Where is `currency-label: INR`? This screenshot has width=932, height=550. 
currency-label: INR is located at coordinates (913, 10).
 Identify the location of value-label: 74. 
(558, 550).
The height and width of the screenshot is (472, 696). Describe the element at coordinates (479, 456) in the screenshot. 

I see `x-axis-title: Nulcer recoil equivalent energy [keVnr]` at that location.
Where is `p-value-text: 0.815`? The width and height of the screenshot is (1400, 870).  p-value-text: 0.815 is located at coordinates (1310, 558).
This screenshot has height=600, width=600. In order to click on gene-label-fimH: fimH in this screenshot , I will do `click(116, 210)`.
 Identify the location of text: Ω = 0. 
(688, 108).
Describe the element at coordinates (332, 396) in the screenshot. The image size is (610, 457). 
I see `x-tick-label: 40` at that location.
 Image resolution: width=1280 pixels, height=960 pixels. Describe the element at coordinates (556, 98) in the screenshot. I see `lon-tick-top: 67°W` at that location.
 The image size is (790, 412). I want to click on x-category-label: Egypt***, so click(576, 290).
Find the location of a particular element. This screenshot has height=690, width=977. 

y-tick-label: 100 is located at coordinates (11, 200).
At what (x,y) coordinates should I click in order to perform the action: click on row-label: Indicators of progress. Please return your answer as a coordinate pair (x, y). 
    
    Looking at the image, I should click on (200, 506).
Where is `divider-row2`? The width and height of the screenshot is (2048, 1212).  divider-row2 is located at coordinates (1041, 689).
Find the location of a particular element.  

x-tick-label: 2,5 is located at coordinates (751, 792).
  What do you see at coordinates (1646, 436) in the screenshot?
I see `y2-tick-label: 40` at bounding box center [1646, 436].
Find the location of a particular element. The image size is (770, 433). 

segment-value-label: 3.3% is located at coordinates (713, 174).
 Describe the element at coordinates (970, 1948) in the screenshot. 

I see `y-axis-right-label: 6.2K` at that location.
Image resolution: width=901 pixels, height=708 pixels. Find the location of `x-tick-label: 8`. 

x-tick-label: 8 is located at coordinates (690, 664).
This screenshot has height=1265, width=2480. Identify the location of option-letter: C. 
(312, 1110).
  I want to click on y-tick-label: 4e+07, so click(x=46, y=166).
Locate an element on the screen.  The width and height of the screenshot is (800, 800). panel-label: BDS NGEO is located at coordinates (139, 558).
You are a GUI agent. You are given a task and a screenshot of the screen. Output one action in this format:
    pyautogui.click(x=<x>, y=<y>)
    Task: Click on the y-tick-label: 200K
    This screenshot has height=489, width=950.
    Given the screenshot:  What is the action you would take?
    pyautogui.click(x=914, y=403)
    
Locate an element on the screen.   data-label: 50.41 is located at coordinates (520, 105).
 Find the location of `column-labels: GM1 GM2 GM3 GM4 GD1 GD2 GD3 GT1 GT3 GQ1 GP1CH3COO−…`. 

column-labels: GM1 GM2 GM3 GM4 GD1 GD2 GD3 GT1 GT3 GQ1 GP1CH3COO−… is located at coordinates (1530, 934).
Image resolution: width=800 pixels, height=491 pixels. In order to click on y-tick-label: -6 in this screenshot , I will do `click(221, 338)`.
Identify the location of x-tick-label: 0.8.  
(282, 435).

* Assignment *
Reproduce every item above verbatim, from the first to the last.

* Expected answer *
Where is `currency-label: INR`? This screenshot has width=932, height=550. 
currency-label: INR is located at coordinates (913, 10).
 Identify the location of value-label: 74. 
(558, 550).
The height and width of the screenshot is (472, 696). Describe the element at coordinates (479, 456) in the screenshot. 

I see `x-axis-title: Nulcer recoil equivalent energy [keVnr]` at that location.
Where is `p-value-text: 0.815`? The width and height of the screenshot is (1400, 870).  p-value-text: 0.815 is located at coordinates (1310, 558).
This screenshot has height=600, width=600. In order to click on gene-label-fimH: fimH in this screenshot , I will do `click(116, 210)`.
 Identify the location of text: Ω = 0. 
(688, 108).
Describe the element at coordinates (332, 396) in the screenshot. The image size is (610, 457). 
I see `x-tick-label: 40` at that location.
 Image resolution: width=1280 pixels, height=960 pixels. Describe the element at coordinates (556, 98) in the screenshot. I see `lon-tick-top: 67°W` at that location.
 The image size is (790, 412). I want to click on x-category-label: Egypt***, so click(576, 290).
Find the location of a particular element. This screenshot has height=690, width=977. 

y-tick-label: 100 is located at coordinates (11, 200).
At what (x,y) coordinates should I click in order to perform the action: click on row-label: Indicators of progress. Please return your answer as a coordinate pair (x, y). 
    
    Looking at the image, I should click on (200, 506).
Where is `divider-row2`? The width and height of the screenshot is (2048, 1212).  divider-row2 is located at coordinates (1041, 689).
Find the location of a particular element.  

x-tick-label: 2,5 is located at coordinates (751, 792).
  What do you see at coordinates (1646, 436) in the screenshot?
I see `y2-tick-label: 40` at bounding box center [1646, 436].
Find the location of a particular element. The image size is (770, 433). 

segment-value-label: 3.3% is located at coordinates (713, 174).
 Describe the element at coordinates (970, 1948) in the screenshot. 

I see `y-axis-right-label: 6.2K` at that location.
Image resolution: width=901 pixels, height=708 pixels. Find the location of `x-tick-label: 8`. 

x-tick-label: 8 is located at coordinates (690, 664).
This screenshot has height=1265, width=2480. Identify the location of option-letter: C. 
(312, 1110).
  I want to click on y-tick-label: 4e+07, so click(x=46, y=166).
Locate an element on the screen.  The width and height of the screenshot is (800, 800). panel-label: BDS NGEO is located at coordinates (139, 558).
You are a GUI agent. You are given a task and a screenshot of the screen. Output one action in this format:
    pyautogui.click(x=<x>, y=<y>)
    Task: Click on the y-tick-label: 200K
    This screenshot has height=489, width=950.
    Given the screenshot:  What is the action you would take?
    pyautogui.click(x=914, y=403)
    
Locate an element on the screen.   data-label: 50.41 is located at coordinates (520, 105).
 Find the location of `column-labels: GM1 GM2 GM3 GM4 GD1 GD2 GD3 GT1 GT3 GQ1 GP1CH3COO−…`. 

column-labels: GM1 GM2 GM3 GM4 GD1 GD2 GD3 GT1 GT3 GQ1 GP1CH3COO−… is located at coordinates (1530, 934).
Image resolution: width=800 pixels, height=491 pixels. In order to click on y-tick-label: -6 in this screenshot , I will do `click(221, 338)`.
Identify the location of x-tick-label: 0.8.  
(282, 435).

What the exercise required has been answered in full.